### THE EXERCISE:
Copy out every line of the entries that follow, word for word, without changing anything.

### DATA RECORDS:
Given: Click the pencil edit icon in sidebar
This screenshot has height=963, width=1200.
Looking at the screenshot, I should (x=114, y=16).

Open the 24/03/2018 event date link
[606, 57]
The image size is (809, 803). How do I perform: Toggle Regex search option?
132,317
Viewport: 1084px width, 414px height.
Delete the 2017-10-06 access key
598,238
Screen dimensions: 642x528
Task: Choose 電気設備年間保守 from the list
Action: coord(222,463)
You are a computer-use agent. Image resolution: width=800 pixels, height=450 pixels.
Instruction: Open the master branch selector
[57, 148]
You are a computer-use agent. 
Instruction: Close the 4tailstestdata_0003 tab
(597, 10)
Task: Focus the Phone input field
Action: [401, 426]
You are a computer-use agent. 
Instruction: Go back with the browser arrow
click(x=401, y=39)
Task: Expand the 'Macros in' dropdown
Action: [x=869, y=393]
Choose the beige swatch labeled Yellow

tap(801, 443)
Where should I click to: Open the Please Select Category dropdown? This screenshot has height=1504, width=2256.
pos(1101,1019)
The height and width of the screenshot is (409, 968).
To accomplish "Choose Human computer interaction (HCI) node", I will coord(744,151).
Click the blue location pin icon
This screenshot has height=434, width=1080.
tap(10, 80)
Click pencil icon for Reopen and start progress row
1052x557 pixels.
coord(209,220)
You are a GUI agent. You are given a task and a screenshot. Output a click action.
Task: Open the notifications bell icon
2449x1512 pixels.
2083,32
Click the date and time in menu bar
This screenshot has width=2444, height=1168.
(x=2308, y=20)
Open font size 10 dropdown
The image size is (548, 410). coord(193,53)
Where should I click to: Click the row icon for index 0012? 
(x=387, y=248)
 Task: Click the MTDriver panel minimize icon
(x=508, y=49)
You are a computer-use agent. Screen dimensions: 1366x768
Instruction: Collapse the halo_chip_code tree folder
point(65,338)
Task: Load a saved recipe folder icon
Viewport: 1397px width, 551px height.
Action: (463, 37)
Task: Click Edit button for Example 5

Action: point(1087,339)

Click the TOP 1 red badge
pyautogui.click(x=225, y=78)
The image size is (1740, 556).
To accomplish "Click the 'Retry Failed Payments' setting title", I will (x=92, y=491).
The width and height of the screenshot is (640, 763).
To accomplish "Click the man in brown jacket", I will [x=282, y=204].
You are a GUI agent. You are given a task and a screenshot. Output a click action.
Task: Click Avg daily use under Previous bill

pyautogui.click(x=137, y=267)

### WRITTEN SOLUTION:
Given: Click the pencil edit icon in sidebar
This screenshot has height=963, width=1200.
Looking at the screenshot, I should (x=114, y=16).

Open the 24/03/2018 event date link
[606, 57]
The image size is (809, 803). How do I perform: Toggle Regex search option?
132,317
Viewport: 1084px width, 414px height.
Delete the 2017-10-06 access key
598,238
Screen dimensions: 642x528
Task: Choose 電気設備年間保守 from the list
Action: coord(222,463)
You are a computer-use agent. Image resolution: width=800 pixels, height=450 pixels.
Instruction: Open the master branch selector
[57, 148]
You are a computer-use agent. 
Instruction: Close the 4tailstestdata_0003 tab
(597, 10)
Task: Focus the Phone input field
Action: [401, 426]
You are a computer-use agent. 
Instruction: Go back with the browser arrow
click(x=401, y=39)
Task: Expand the 'Macros in' dropdown
Action: [x=869, y=393]
Choose the beige swatch labeled Yellow

tap(801, 443)
Where should I click to: Open the Please Select Category dropdown? This screenshot has height=1504, width=2256.
pos(1101,1019)
The height and width of the screenshot is (409, 968).
To accomplish "Choose Human computer interaction (HCI) node", I will coord(744,151).
Click the blue location pin icon
This screenshot has height=434, width=1080.
tap(10, 80)
Click pencil icon for Reopen and start progress row
1052x557 pixels.
coord(209,220)
You are a GUI agent. You are given a task and a screenshot. Output a click action.
Task: Open the notifications bell icon
2449x1512 pixels.
2083,32
Click the date and time in menu bar
This screenshot has width=2444, height=1168.
(x=2308, y=20)
Open font size 10 dropdown
The image size is (548, 410). coord(193,53)
Where should I click to: Click the row icon for index 0012? 
(x=387, y=248)
 Task: Click the MTDriver panel minimize icon
(x=508, y=49)
You are a computer-use agent. Screen dimensions: 1366x768
Instruction: Collapse the halo_chip_code tree folder
point(65,338)
Task: Load a saved recipe folder icon
Viewport: 1397px width, 551px height.
Action: (463, 37)
Task: Click Edit button for Example 5

Action: point(1087,339)

Click the TOP 1 red badge
pyautogui.click(x=225, y=78)
The image size is (1740, 556).
To accomplish "Click the 'Retry Failed Payments' setting title", I will (x=92, y=491).
The width and height of the screenshot is (640, 763).
To accomplish "Click the man in brown jacket", I will [x=282, y=204].
You are a GUI agent. You are given a task and a screenshot. Output a click action.
Task: Click Avg daily use under Previous bill

pyautogui.click(x=137, y=267)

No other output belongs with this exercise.